Donald Trump Press Release.
(ROULEURS) WASHINGTON — Republican presidential front-runner Donald Trump is taking a break from his campaign to step back into the role of bicycle race promoter, something he hasn't done since the 1990 Tour de Trump. He delivered this speech on the font porch of Goldstream Sports in regards to this year's Tour of Fairbanks, just-a-hair-below-arctic America's premier road cycling race:
________________________________________________________________________________
Wow. Whoa. This is some group of people. Thousands.
(APPLAUSE)
So nice, thank you very much. That's really nice. Thank you. It's great to be in Fairbanks, Alaska. And it's an honor to have everybody here. This is beyond anybody's expectations. There's been no crowd like this.
(APPLAUSE)
Let me make one thing clear, this race is going to be huge. It will be a major, super-classy race. A fantastic race. We're going to make the Tour of Fairbanks great again. We've kicked all of the haters and losers out of town, and with my brand associated with the race it will be enormous.
(APPLAUSE)
Every one of my races has racers. Sometimes thirty racers. Or a hundred. And they're great races. Terrific races. That I can tell you. Believe me. They're great. With the best racers. Terrific bike racers. Racing.
(APPLAUSE)
To be perfectly honest, Fairbanks is in serious trouble. We don't have victories anymore. We used to have victories, but we don't have them. When was the last time anybody saw us beating, let's say, Talkeetna in a bike race? They kill us. I beat Talkeetna all the time. All the time.
(APPLAUSE)
When do we beat Anchorage? They're laughing at us, at our bike-handling skills. They are not our friend, believe me. But they're killing us in crits.
(APPLAUSE)
Thank you. It's true, and these are the best and the finest. When Anchorage sends its racers, they're not sending their best. They're not sending you. They're not sending you. They're sending racers that have lots of derailleur problems, and they're bringing those problems to us. They're bringing triathletes. They're bringing fixie-riding hipsters. They're wheel-choppers. And some, I assume, are good cyclists. But I speak to race directors and they tell us what we're getting. And it only makes common sense. It only makes common sense.
(APPLAUSE)
It's coming from more than Anchorage. It's coming from all over south central Alaska, and it's coming probably -- probably -- from the MatSu. But we get pipped at the line every time. Because we have no top-end speed and we have no endurance, we can't read a race.
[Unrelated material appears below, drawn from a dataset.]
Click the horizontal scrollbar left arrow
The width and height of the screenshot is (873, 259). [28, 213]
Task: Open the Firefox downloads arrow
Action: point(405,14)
And it's got to stop and it's got to stop fast.
(APPLAUSE)
In the past the Anchorage Road Division was much smarter, much sharper, much more cunning. They send the bad racers up because they didn't want to deal with them. They didn't want to take care of them. Why should they when Fairbanks will do it for them?
(APPLAUSE)
Now, our race needs -- our race needs a truly great race promoter, and we need a truly great promoter now. We need a promoter that wrote "The Art of the Prime."
(APPLAUSE)
We need a promoter that can bring back racers, can bring back full race classes, can bring back bike shop sock primes, can take care of our race directors. Our race directors have been abandoned.
(APPLAUSE)
We need somebody that can take the brand of the Trump Tour of Fairbanks and make it great again. It's not great again.
(APPLAUSE)
We need -- we need somebody -- we need somebody that literally will take this bike race and make it great again. We can do that.
(APPLAUSE)
And, I will tell you, I love my bike. I have wonderful carbon wheels.
(APPLAUSE)
You know, all of my life, I've heard that a truly successful bike racer, a really, really successful bike racer and even modestly successful cannot live on pork fat and simple carbs. Just can't happen. And yet that's the kind of diet that you need to make this stage race great again.
(APPLAUSE)
It can happen. Our roads have tremendous potential. We have tremendous riders.
(APPLAUSE)
We have riders that aren't racing. We have riders that have no incentive to race. But they're going to have incentive to race, because the greatest exercise program is a race. And they'll be proud, and they'll love it, and they'll build much more muscle than they would've ever built just riding around, and they'll be -- they'll be riding so well, and we're going to be thriving as a road racing community, thriving. It can happen.
(APPLAUSE)
I will be the greatest race promoter that God ever created. I tell you that.
(APPLAUSE)
I'll bring back our racers from Anchorage, from Talkeetna, from McGrath, from so many places. I'll bring back our racers, and I'll bring back our races.
(APPLAUSE)
I'm not doing that to brag, because you know what? I don't have to brag. I don't have to, believe it or not. I'm doing that to say that that's the kind of thinking our bike race needs. We need that thinking. We have the opposite thinking. We have losers. We have losers. We have people that don't have it. We have people that pedal squares. We have people that think Di2 will make them faster.
(APPLAUSE)
So, just to sum up, I would do various things very quickly.
(APPLAUSE)
I would bring back the Globe Creek/Wickersham Dome queen stage .
(RAPTUROUS APPLAUSE)
I would build a great crit course, and nobody builds crit courses better than me, believe me, and I'll build them very inexpensively, I will build a great, great crit course on the UAF campus. And I will have UAF pay for that crit course. Mark my words.
(HUGE APPLAUSE)
Nobody would be tougher on yellow line violations than Donald Trump. Nobody.
(SUBDUED APPLAUSE)
I will find -- within our peloton, I will find the Tom Boonen or I will find Peter Sagan, I will find the right guy. I will find the guy that's going to take that bike and make it really work. Nobody, nobody will be pushing us around in the sprints.
(EMBARRASSED APPLAUSE)
I will stop Anchorage from getting carbon fiber.
(APPLAUSE)
I will immediately terminate any plans for uphill gravel stages, immediately.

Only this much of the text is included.